What to work on — Which lines run from the one containing "The height and width of the screenshot is (800, 1280)." to the last line of the entries? Return them exactly, with nothing more.

Entries shown —

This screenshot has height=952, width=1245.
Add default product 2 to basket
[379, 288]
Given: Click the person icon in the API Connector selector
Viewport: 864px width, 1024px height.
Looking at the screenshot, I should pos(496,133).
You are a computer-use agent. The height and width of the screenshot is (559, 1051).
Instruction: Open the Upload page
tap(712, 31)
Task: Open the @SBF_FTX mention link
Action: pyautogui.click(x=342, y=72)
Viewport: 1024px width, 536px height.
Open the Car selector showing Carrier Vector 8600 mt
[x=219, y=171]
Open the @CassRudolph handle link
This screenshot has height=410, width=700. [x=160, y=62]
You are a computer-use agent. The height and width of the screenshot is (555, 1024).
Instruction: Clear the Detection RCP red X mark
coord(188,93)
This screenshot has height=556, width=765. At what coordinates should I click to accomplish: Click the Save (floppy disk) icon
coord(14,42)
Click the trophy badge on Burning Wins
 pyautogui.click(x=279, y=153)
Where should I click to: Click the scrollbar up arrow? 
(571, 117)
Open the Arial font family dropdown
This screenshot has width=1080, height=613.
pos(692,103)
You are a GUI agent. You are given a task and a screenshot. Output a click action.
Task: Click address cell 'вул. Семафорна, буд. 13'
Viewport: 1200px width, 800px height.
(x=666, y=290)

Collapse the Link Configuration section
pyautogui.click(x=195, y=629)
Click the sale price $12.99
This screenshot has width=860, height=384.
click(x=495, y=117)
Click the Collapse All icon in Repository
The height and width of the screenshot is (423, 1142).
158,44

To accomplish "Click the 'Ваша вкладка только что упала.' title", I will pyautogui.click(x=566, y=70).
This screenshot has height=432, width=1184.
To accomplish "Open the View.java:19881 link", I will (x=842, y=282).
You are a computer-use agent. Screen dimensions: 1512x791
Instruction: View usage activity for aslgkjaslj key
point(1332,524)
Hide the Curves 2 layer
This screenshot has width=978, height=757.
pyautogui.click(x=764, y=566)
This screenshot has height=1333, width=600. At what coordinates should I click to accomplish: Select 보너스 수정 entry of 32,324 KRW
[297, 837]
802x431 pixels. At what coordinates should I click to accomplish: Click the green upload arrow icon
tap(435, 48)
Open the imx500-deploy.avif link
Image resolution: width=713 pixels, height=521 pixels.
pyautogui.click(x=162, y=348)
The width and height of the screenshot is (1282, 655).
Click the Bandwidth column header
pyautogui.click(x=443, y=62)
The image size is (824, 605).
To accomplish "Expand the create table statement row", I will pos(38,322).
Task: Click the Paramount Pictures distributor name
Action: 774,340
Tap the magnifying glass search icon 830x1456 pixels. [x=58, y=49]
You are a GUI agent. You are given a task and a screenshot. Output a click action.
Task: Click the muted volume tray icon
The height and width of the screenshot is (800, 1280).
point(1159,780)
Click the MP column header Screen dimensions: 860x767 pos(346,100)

Expected answer —
The height and width of the screenshot is (800, 1280).
point(1159,780)
Click the MP column header Screen dimensions: 860x767 pos(346,100)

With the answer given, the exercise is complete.